:: Text excerpt ::
-=-=-=-=-
Resistance Training In Youth Athletes

Weight or resistance training in children and adolescents has been somewhat of a contentious topic throughout history. One of most prominently discussed topics is the claim of resistance training stunting growth, due to injuries related to stress on the growth plates of immature bone. Yet, children and adolescents are allowed to participate in sports that involve high-impact, high-force movements (think long jump in track and field, cutting, etc.) as well as physical contact sports (football, soccer, etc.) - all of which require the body to withstand a significant amount of force and stress. The purpose of this article is to take a look at the research on resistance training in youth athletes and discuss how we can utilize this extremely beneficial tool to create strong, resilient humans that can perform at their highest level.


Resistance training can take many forms. The most common one we think of is using weights - whether in the form of free weights (dumbbells, barbells), machines, cables, or bands. Resistance training can also involve utilizing one’s own body weight to induce a stress stimulus. The primary purpose of weight training is to improve one of the following characteristics: muscle size, strength, power, endurance, or a combination of any of those. Since this article is focused on weight training in youth athletes, this point is important to understand because those are all characteristics that we can modify which help perform athletic movements and prepare the body for the forces placed on it during play.

Now that we understand what resistance training is and what the purpose of it is, we can discuss the world of resistance training in the youth population. As mentioned in the intro, there have been many myths about resistance training in youth, with the most prominent one touting it as harmful to physical development including stunting overall growth. This idea is based on the fact that in growing children and adolescents, their growth plates are not fully closed and placing stress on them through external resistance (resistance training), will cause the growth plates not to close because they are constantly being tugged on by the tendons as muscle contracts. We will get into what the research has to say on this specific topic in the next section, but something we need to understand is how the body adapts. As mentioned above, the primary purpose of resistance training is to improve muscular size, strength, power, endurance. This happens because a stress inducing stimulus was placed on the body, which causes physiological changes to happen in the muscle tissue as well as the nervous system. When these changes occur there is actually an acute period where that tissue's ability to operate how it normally would decreases, and our body does not like that. With adequate recovery, the body will respond by making that tissue stronger so that the next time a similar stimulus is placed on it, it is better prepared to handle it. This can be said about virtually every body system, our hearts get stronger and more efficient from doing cardiovascular exercises (running, cycling) so that it can be better at performing that job in the future. If we think about this principle in the context of tendons and growth plates, realistically, we can take advantage of that to not only make the muscles of children and adolescents stronger, but their tendons, growth plates, and other soft tissues stronger as well in order to be able to withstand the demands of sporting activities.
-=-=-=-=-
:: Instructions to follow ::
Continue the article on resistance training in youth athletes, starting right after its final sentence.

:: Provided information ::
-=-=-=-=-
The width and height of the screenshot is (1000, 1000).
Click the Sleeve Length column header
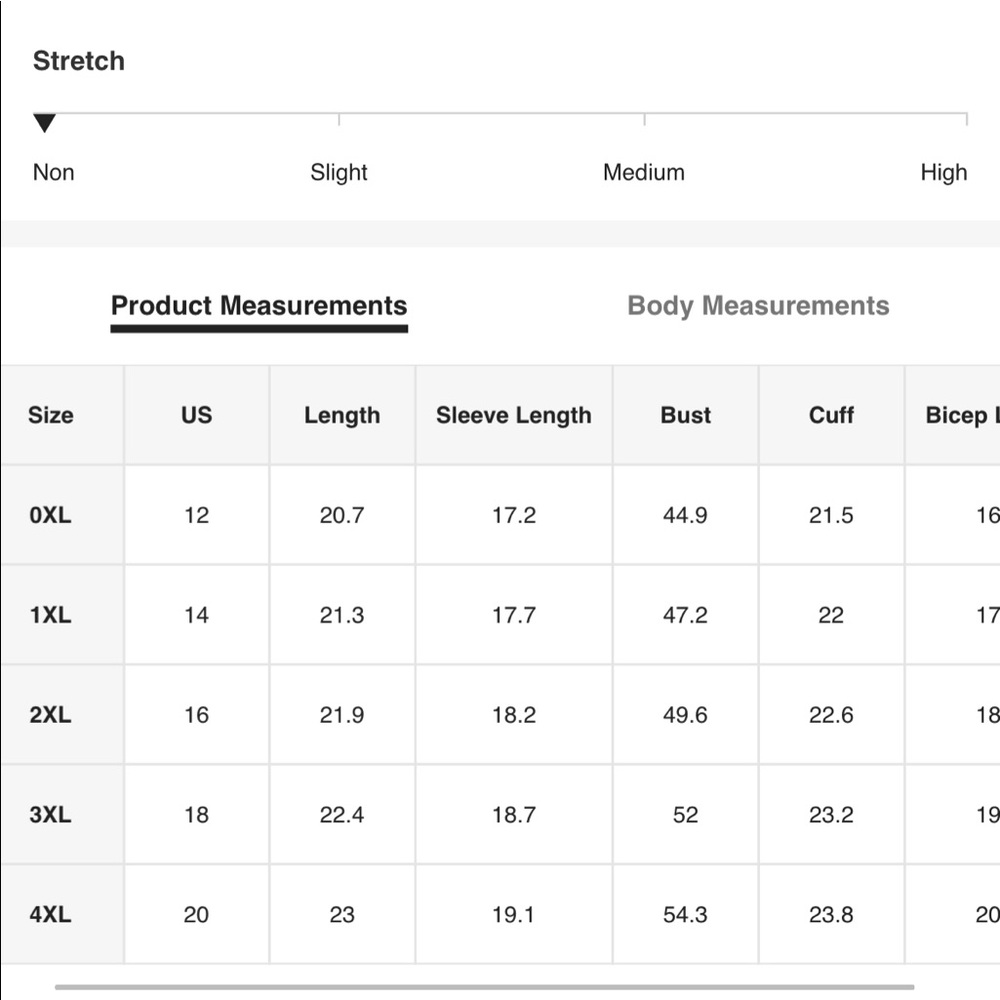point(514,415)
-=-=-=-=-
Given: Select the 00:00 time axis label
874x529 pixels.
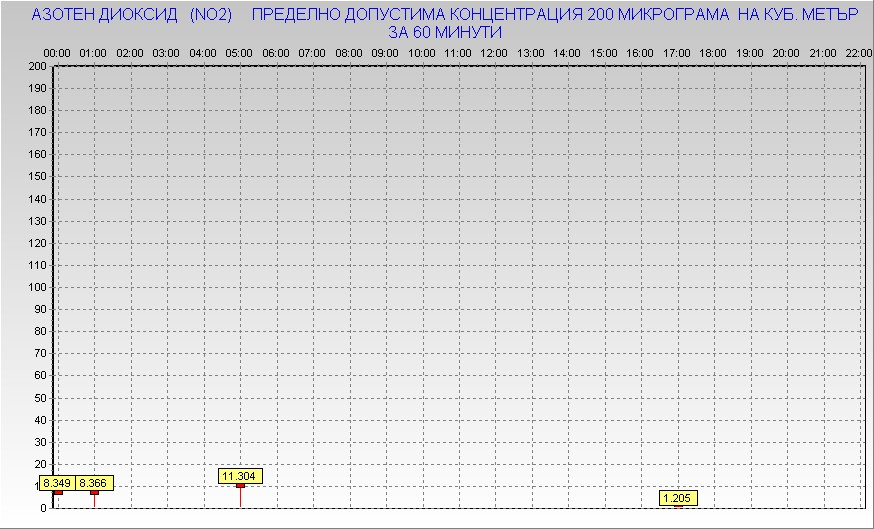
-=-=-=-=-
:: Exercise output ::
This brings us to the next point. As mentioned, there is this unfounded myth about the harm resistance training can have on a child’s physical development but this fails to take into account that these same tissues and structures (tendons, growth plates, etc.) are undergoing a high amount of stress during sporting activities. It is estimated that when humans run, it is 2-3x your body weight of force going through each individual leg when your foot contacts the ground. This same principle applies to activities that involve any sort of acceleration and force production - sprinting, jumping, cutting, resisting contact from external force (another child’s body), and more. This means that when youth athletes are participating in sports, they are already placing high amounts of load/force through these same structures and most likely at a higher intensity than they would with resistance training. If we go back to college coursework and remember our physics classes, force is a product of mass x acceleration, so while the mass may or may not be higher during resistance training, the acceleration is usually at a significantly lower level compared to running, jumping, cutting, etc.. Wouldn’t it make sense to utilize controlled and specific work (resistance training) to make these tissues and structures stronger so that when our youth athletes are performing high-velocity, high-force movements (sprinting, cutting, jumping) their bodies are able to withstand these impacts? We think so, but don’t just believe us, let’s look at the research.

The Research

The first article I want to discuss is this review from the American Academy of Pediatrics (AAP) that focuses on the global benefits of resistance training in children and adolescents as well as injury risk in youth athletes and the claim of inhibiting physical development. In this article they mention that there has been a steady increase in the amount of youth participating in sports but also a steady decrease in regular physical activity in those children and adolescents not participating in sport. Additionally, with the youth population as a whole, there is evidence of decreasing measures in muscular fitness over the years. They cite many studies that demonstrate a relatively low injury risk when proper supervision and technique are the cornerstones of a youth resistance training program and mention that there has been a primary shift of focus from the injury risk during resistance training (which, as mentioned, is quite low) but the injury and health risks associated with not having adequate strength to keep up with sport, training, and regular life demands. In addition to these benefits of increased muscular strength, power, and endurance, there is evidence of improvements with cardiovascular fitness, body composition, bone mineral density, blood lipid profiles, insulin sensitivity in youth who are overweight, resistance to injury, and mental health. With that many benefits listed, why would we not want our children and adolescents participating in resistance training?

A direct quote from this article states,

“Injury rates in youth resistance training settings that adhere to qualified supervision and proper technique are lower than those occurring in other sports or general recess play at school.”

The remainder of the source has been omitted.